··· Source passage ···

I’m on a mission to help people get a better handle on their money. Of course, you may be someone who doesn’t make mistakes. However, in the thirty plus years I’ve worked in the financial services industry, I’ve seen lots of things that people do wrong when it comes to their money.
This is a list of the most common money mistakes I’ve come across.
1. Letting someone else take care of your finances
You are making a huge mistake if you let someone else take full responsibility for your finances, even if that someone is your spouse. Just think of it. If your spouse should die or become ill or disabled, you wouldn’t know the first thing in how to proceed.
Likewise, if you don’t monitor how your investment advisor is managing your retirement portfolio, she may be making choices out of line with what you are comfortable with which could undermine not only your financial health, but also your peace of mind.
Yes, your spouse may have more of an interest in money matters, and your advisor no doubt has more knowledge and experience, but that’s no excuse for you to not have any idea about your financial situation. You need to participate in the process and know where your household stands.
2. Being intimidated by personal finance
No one is born knowing how to manage money. Everyone should learn at least the basics. If you are making the choice to make your financial life better, you must learn how to do it, and then implement what you learn.

···

▶ _Assigned task_:
Answer from the passage on money mistakes above:
(a) How long has the writer worked in the financial services industry?
(b) What is the second mistake on the list?
(c) What does the text say you wouldn't know if your spouse should die or become ill or disabled?

··· Provided material ···

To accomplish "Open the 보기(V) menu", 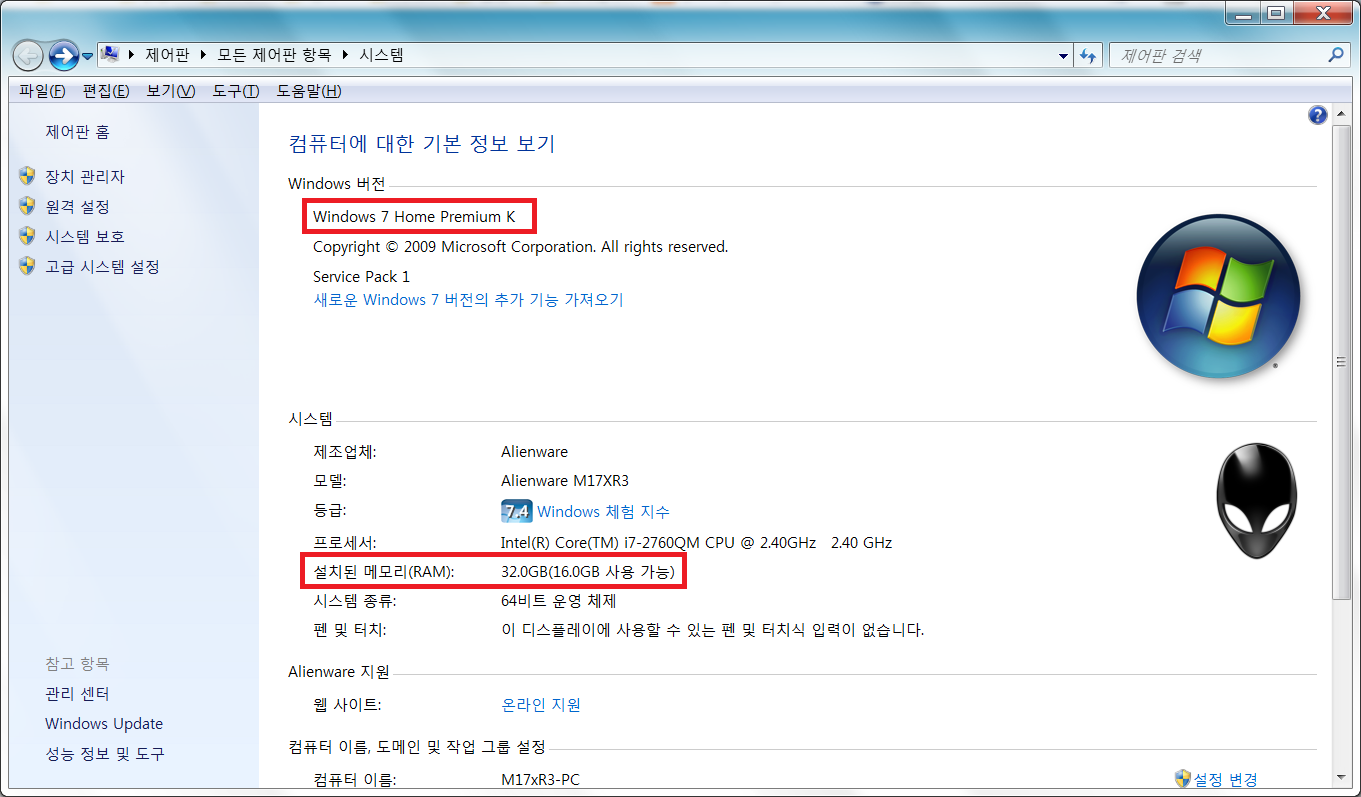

···

▶ _Task response_:
(a) Thirty plus years.
(b) Being intimidated by personal finance.
(c) The first thing in how to proceed.